Bill would renew city’s tax lien sale, add Covid escape hatch

Delinquent owners could be spared by showing pandemic-related hardship

New York /
Dec.December 08, 2020 07:28 PM
De Blasio and Council member Adrienne Adams (Getty, New York City Council)

De Blasio and Council member Adrienne Adams (Getty, New York City Council)

 

After the state repeatedly postponed the city’s tax lien sale, a City Council bill would renew it for another four years, but add exceptions for delinquent property owners.

The bill, sponsored by Council member Adrienne Adams and backed by Mayor Bill de Blasio, would continue the annual sale through Dec. 31, 2024.

Under the measure, non-vacant properties with assessed valuations of less than $250,000 would be exempt for all of 2021 if the owners can prove they were adversely affected by the pandemic. They would also be required to show their income was less than $150,000 for the most recent calendar or fiscal year.
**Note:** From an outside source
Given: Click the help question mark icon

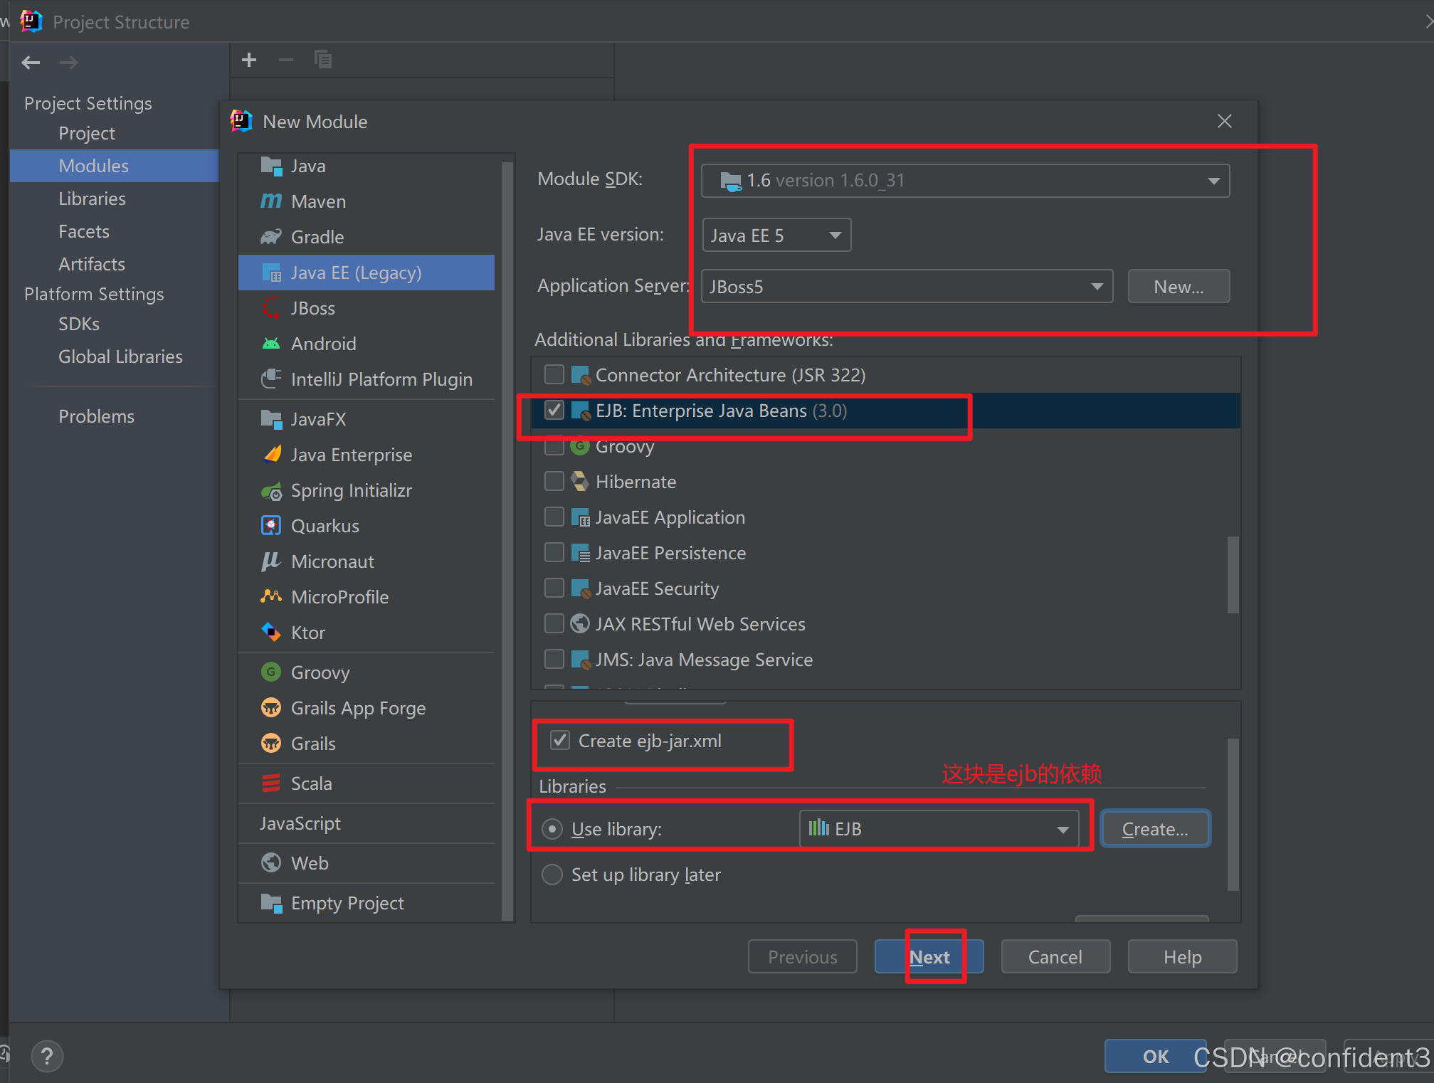Looking at the screenshot, I should 47,1057.
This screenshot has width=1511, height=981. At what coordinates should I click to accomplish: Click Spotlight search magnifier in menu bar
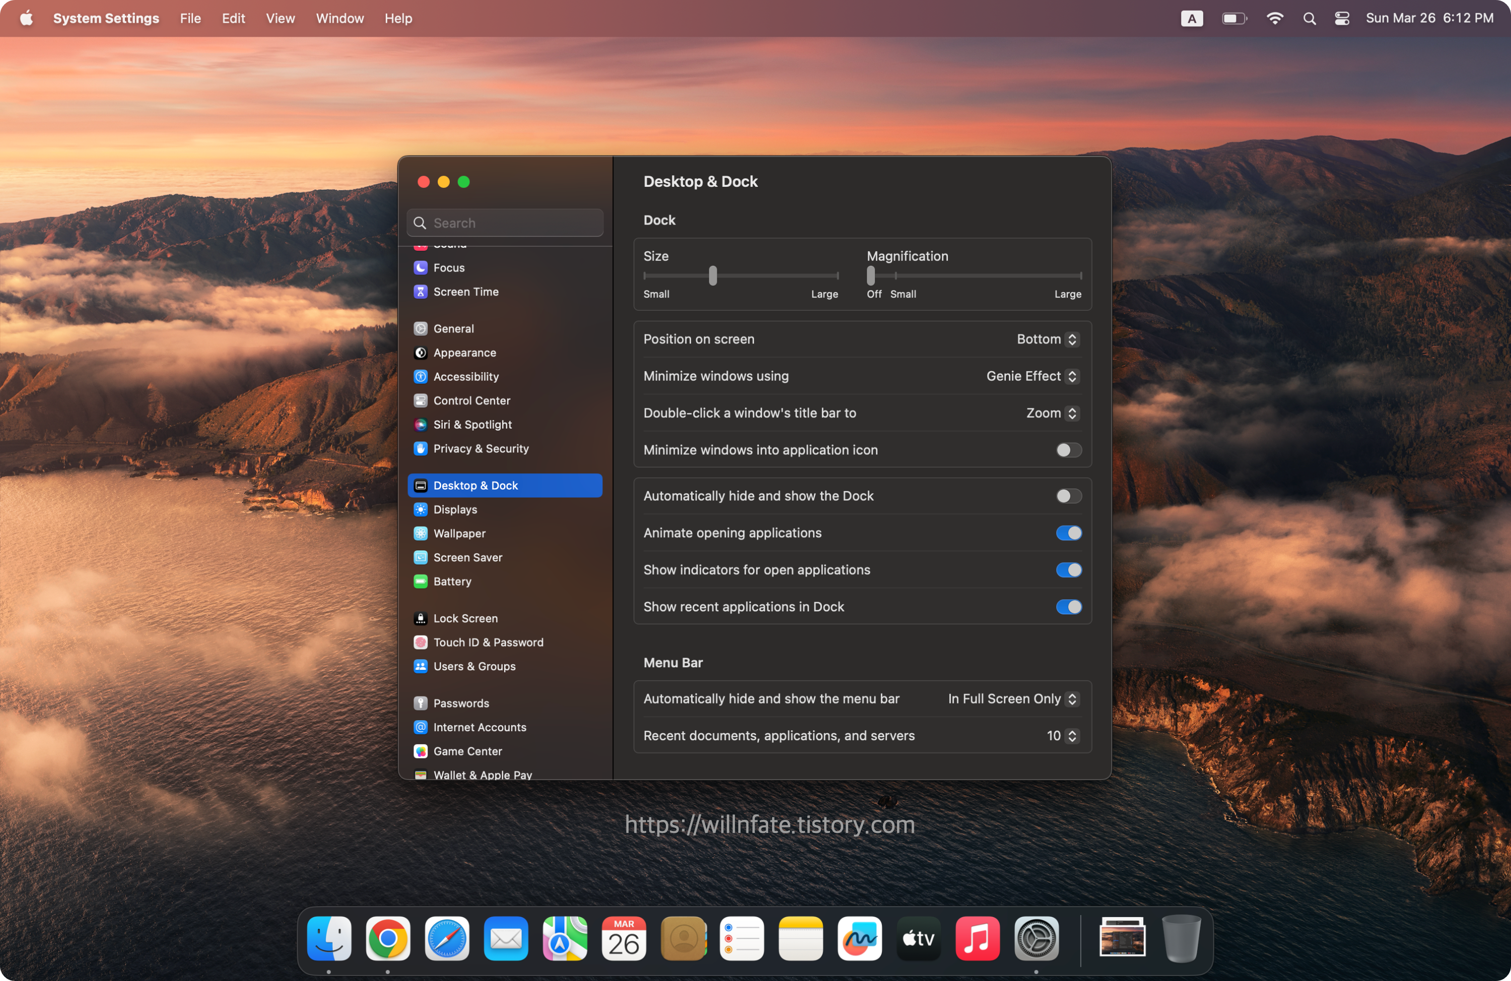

Critics of the tax lien sale have been pushing for its abolition. In a press release Tuesday, a representative for a coalition of housing advocates — which includes East New York Community Land Trust, Housing Justice for All, the Community Service Society and several City Council members — said Adams’ bill came as “a shock,” given her previous opposition to the sale.

A representative for Adams could not immediately be reached for comment.

The coalition and a dozen City Council members sent a letter to the mayor and Council Speaker Corey Johnson on Tuesday, calling on the city to adopt “responsible and equitable practices” to collect unpaid debt from property owners, rather than renewing the lien sale, which can lead to foreclosures by private investors.

The letter states that revenue from the sale would do little to relieve the city’s budgetary woes and is “outweighed by the harms caused to Black and Brown small-home owners, who end up mired in a compounding high-interest debt.”

Last week, Gov. Andrew Cuomo signed an executive order postponing the tax lien sale through the end of the year, marking the sixth time it has been delayed since May.

Under the law governing the sale, which was enacted in 1996, the city’s Department of Finance sells outstanding overdue property taxes, water and sewer bills to nonprofit trusts that can foreclose on the property. The law was last renewed in January 2017 and expires at the end of this month. Adams’ bill appears to be on the agenda for the Council’s finance committee meeting Wednesday.